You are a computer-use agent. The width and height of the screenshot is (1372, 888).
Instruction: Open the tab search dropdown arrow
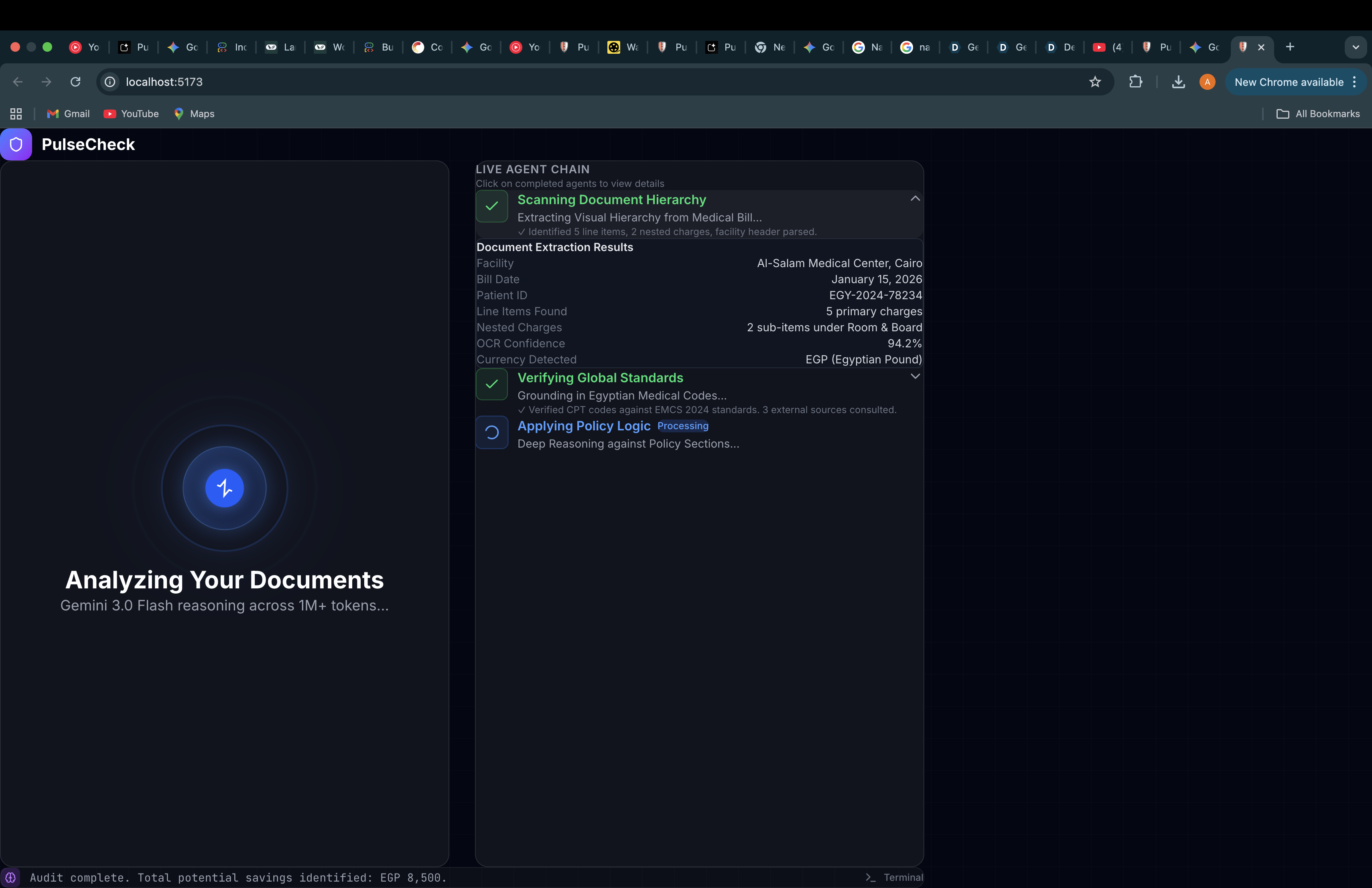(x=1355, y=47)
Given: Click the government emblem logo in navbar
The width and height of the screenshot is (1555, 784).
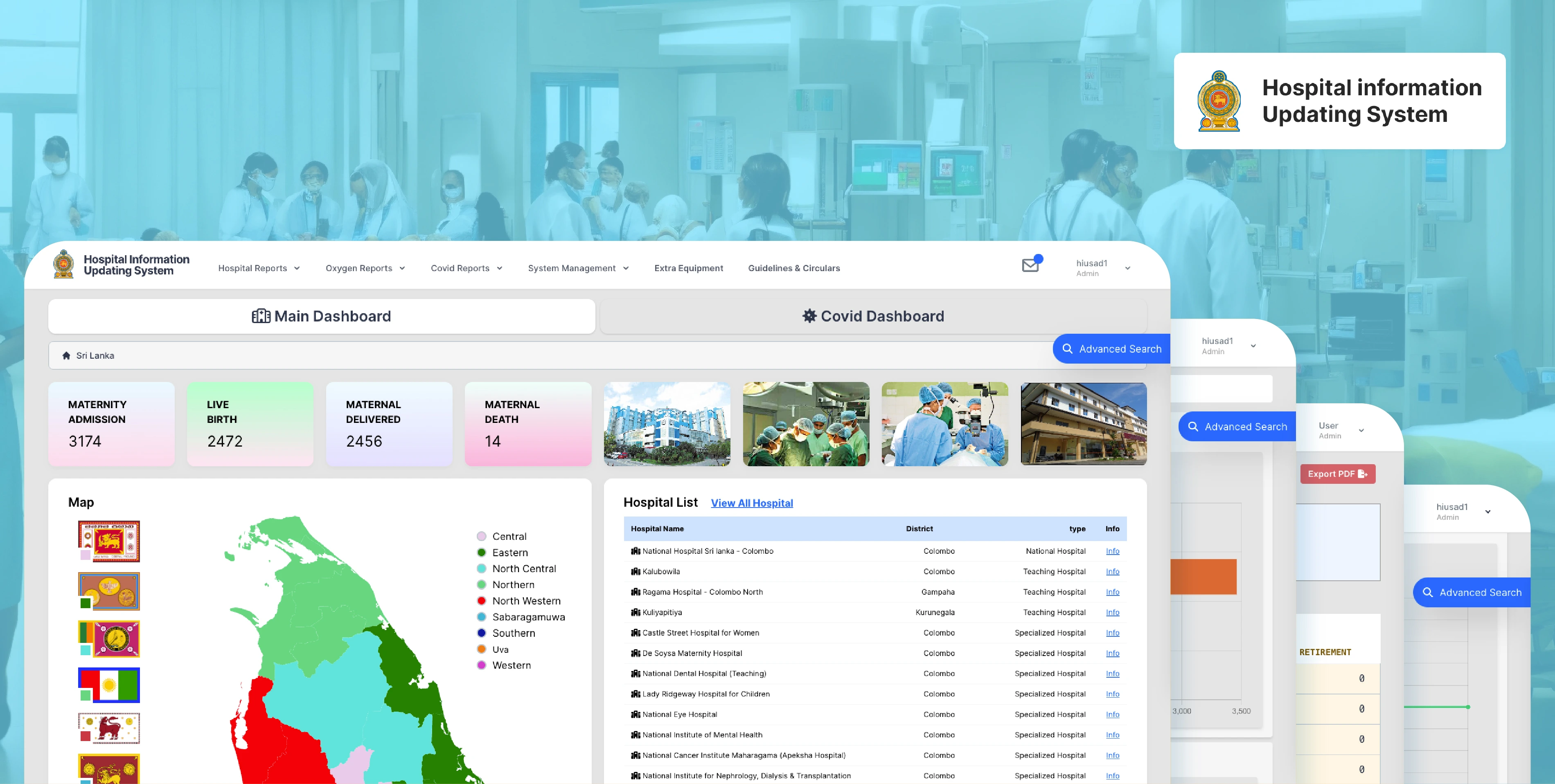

* WORK REQUIRED
Lines above that include the string "height" need to be copied.

* ANSWER FOR THE TASK
You are a computer-use agent. The width and height of the screenshot is (1372, 888).
The width and height of the screenshot is (1555, 784).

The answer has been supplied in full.